The Bayesian Crowd
Speaker: Professor Stephen Roberts
Date: 4 July 2017
Time: 18:00 – 20:00
Watch the live stream from 18:30 – 19:30
The Alan Turing Institute is collaborating with G-Research to launch a new event series around the subject of data science, its theories and applications.
Researchers from the Institute will deliver six technical talks on their research and ideas – ranging from machine learning and artificial intelligence to new ways to make sense of data – which will be live-streamed online and afterwards made available to watch on YouTube and other platforms.
The first speaker will be Professor Stephen Roberts, Turing Faculty Fellow and Professor of Machine Learning at the University of Oxford, on ‘The Bayesian Crowd’, on 4 July 2017.
Professor Roberts will discuss how in applications such as crowdsourcing, a large amount of data needs to be combined in an intelligent manner and looks at how Bayesian models can help do this.
For realistic deployment, methods for this kind of combination should conform to optimality wherever possible, and yet scale well with large numbers of information sources and large amounts of data.
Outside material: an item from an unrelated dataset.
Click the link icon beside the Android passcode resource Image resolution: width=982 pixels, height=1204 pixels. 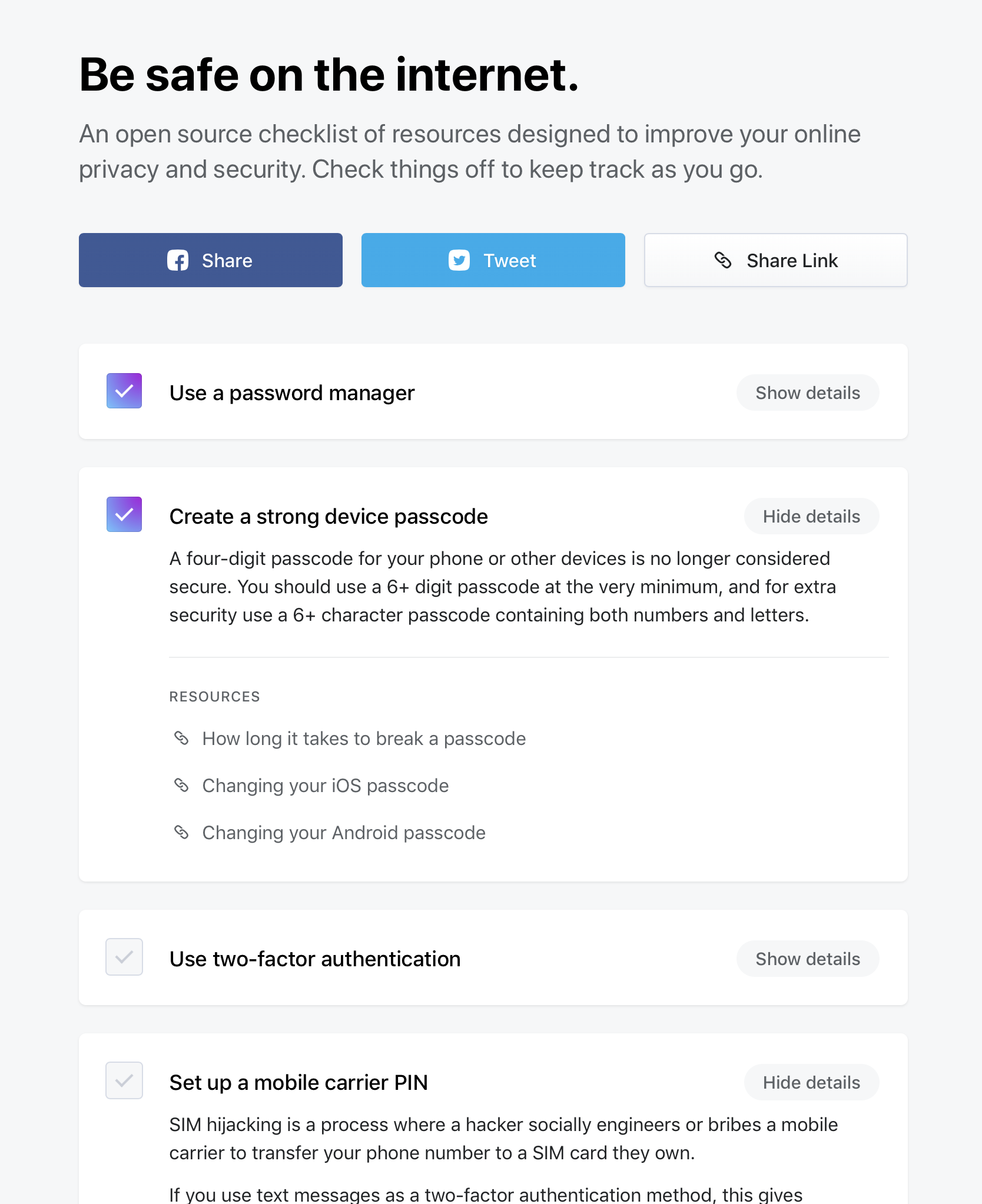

This talk focuses on Bayesian information aggregation models. Professor Stephen Roberts will discuss how the use of approximate inference, based on variational learning, allows excellent scaling properties and retains high performance. He will showcase the breadth of applicability of the approach with examples from large crowdsourcing domains, fusing disparate information in finance, as well as feedback and user-task allocation mechanisms.
Subsequent speakers will be announced over the coming months and the talks are expected to take place between June 2017 and June 2018.
The talks will be delivered to G-Research employees and Turing researchers. Further speakers will be announced in the coming months.